Sunday, December 16, 2012

My Thoughts on Sandy Hook

Friday was supposed to be like any other day, and I am sure for the parents of students at Sandy Hook Elementary School in Newtown, CT, Friday, December 14, has now changed their lives forever.  I am still in a state of shock, sadness, anger, and questioning after hearing, reading, and watching what all has transpired over the last 3 days.  I have not been able to articulate feelings or thoughts, I just cry, and pray for hope, hope for all the families, and for the world.

I will be honest, no other shooting since I have been alive has truly affected me like this one.  I know it's because I have a child in school, and is the same age as all those little babies running for their lives.  I sat and cried at work, I put my head down on my desk and sobbed.  When I watched the president give his speech, I cried again, I was touched by how it affected him, too.  I selfishly kept thinking of Molly, and her sitting in school, unaware of the evils in this world, and thinking about how beautifully naive she is.

I don't have answers for Friday's shooting, I don't know why, or how, or can even fathom what drives someone to want to kill innocent children, and adults.  I know after what those babes saw, they will never be the same.  I can't answer why God would allow this to happen, or where was God when this was going on.  Because truthfully, I have asked those same questions.

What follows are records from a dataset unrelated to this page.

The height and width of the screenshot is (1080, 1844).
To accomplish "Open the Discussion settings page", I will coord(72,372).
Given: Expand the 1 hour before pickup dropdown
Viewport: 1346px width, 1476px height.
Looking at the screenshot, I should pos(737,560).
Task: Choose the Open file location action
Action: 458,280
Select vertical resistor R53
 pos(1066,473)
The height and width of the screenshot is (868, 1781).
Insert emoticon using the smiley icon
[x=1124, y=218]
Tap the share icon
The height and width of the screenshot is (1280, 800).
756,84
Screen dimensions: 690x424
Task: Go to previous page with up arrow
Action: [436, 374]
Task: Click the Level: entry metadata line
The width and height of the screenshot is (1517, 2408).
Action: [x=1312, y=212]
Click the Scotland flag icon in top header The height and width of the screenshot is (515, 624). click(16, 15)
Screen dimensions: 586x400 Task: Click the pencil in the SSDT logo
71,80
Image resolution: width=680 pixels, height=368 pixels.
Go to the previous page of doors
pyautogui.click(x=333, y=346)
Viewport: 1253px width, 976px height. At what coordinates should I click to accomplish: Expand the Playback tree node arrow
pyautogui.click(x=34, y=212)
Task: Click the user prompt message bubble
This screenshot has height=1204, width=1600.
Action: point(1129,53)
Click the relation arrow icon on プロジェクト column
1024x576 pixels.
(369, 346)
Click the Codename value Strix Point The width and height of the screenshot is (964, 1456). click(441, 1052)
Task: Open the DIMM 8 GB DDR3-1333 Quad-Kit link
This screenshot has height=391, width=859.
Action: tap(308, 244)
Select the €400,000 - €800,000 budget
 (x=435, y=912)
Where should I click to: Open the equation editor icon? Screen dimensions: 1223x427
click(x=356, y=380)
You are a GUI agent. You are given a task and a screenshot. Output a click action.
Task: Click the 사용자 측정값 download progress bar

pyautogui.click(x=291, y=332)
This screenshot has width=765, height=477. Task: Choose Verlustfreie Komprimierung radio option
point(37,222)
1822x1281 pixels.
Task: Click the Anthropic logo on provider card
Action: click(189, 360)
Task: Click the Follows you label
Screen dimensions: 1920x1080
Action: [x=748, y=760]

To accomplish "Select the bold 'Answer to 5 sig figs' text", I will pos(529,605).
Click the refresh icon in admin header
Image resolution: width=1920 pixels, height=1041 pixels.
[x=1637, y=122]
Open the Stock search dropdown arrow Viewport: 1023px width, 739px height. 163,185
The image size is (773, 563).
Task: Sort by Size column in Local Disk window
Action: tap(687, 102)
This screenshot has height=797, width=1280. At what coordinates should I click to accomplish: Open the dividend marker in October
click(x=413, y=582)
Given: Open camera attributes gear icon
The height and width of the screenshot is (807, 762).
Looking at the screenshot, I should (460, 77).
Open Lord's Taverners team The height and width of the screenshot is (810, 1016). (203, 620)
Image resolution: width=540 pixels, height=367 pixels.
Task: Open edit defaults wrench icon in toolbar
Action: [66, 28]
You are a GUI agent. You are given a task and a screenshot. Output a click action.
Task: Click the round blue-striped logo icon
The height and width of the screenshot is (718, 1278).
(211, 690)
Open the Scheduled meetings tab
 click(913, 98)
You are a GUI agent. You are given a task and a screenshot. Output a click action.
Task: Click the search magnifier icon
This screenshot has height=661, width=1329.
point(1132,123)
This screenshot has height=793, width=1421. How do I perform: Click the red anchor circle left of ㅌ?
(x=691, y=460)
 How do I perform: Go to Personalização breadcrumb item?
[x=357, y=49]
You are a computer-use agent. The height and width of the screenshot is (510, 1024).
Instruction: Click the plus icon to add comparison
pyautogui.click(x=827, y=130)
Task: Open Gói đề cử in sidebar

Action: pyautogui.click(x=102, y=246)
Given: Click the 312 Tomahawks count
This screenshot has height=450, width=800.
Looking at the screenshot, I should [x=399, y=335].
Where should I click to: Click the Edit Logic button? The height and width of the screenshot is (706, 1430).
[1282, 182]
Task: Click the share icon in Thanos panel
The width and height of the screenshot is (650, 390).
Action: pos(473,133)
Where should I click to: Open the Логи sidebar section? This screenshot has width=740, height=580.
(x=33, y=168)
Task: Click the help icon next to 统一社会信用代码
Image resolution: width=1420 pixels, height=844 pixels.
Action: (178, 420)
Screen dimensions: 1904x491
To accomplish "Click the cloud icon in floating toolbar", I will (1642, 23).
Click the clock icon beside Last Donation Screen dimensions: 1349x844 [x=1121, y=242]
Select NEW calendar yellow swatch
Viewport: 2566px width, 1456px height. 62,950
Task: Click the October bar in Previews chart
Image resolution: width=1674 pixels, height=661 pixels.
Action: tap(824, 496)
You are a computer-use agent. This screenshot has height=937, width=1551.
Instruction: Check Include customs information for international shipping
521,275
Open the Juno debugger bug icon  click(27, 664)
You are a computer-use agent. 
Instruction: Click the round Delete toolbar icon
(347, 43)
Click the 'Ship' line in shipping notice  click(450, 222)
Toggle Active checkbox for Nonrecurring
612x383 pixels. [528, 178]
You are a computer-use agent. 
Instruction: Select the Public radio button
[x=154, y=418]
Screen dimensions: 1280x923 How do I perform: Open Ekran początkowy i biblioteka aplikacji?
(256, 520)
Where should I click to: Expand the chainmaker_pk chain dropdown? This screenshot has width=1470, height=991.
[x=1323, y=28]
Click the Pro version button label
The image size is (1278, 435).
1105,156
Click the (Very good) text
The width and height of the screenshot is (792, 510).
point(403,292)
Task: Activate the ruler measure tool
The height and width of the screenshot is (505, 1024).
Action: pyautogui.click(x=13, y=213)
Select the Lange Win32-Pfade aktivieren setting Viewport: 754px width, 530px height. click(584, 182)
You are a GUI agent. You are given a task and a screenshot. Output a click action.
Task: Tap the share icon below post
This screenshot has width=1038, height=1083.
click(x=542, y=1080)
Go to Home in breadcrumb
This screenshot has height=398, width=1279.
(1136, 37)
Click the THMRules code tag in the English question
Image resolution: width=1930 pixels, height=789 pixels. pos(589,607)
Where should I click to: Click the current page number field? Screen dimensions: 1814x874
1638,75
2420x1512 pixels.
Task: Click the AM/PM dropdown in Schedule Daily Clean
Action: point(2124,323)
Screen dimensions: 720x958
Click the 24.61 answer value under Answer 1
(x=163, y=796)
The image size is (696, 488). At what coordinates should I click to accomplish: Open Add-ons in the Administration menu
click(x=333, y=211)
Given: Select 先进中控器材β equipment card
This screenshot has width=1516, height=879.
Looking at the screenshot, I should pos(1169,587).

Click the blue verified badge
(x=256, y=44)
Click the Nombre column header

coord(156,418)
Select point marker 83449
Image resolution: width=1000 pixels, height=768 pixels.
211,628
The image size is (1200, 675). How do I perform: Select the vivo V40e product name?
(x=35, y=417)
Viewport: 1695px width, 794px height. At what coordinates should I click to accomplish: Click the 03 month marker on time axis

Here is what I do know, 26 innocent people lost their lives on Friday, 26 innocent, brave, heroes.  And may they always be remembered as that.  Someone who was clearly mentally disturbed did not receive the help he needed, which I hope this tragic event does not just open up the talks about gun control, but rather warning signs of people who truly need help.  People do not just snap, there are triggers and events that lead up to something like this.  Americans need to break the mental illness taboo and just talk about it.

I woke up on Saturday morning with two songs playing through my head.  One song I sang in my dream at a church service, and I remember that dream like it happened in real life and it brought me such peace in my dream.  When I can't find the words to express for myself, I latch onto a song and allow those lyrics to speak for me.  So while we are all trying to gather our thoughts, and as we are praying for all involved from families, kids, police, medical examiners, and even the grief counselors, please know we still have hope, a lot of hope.  That hope came in the form of a tiny baby, in a manager, at Christmas.              



For the lyrics to this song, go here



For the lyrics to this song, go here

3 comments:

Amber K. said...

Beautifully written, Kate...I've been struggling with this, too, and it helps to read the words of someone else who is thinking and wondering the same things. Thanks for writing this...

Jessica Heights said...

Such. a. tragedy. :(

Messy Mom said...

I feel the same way. I don't think any event in my lifetime has hit me this way. With the Oklahoma City Bombing I was too young to really react the way that I am now that I have kids. I am going through the same thoughts and reaction you have had.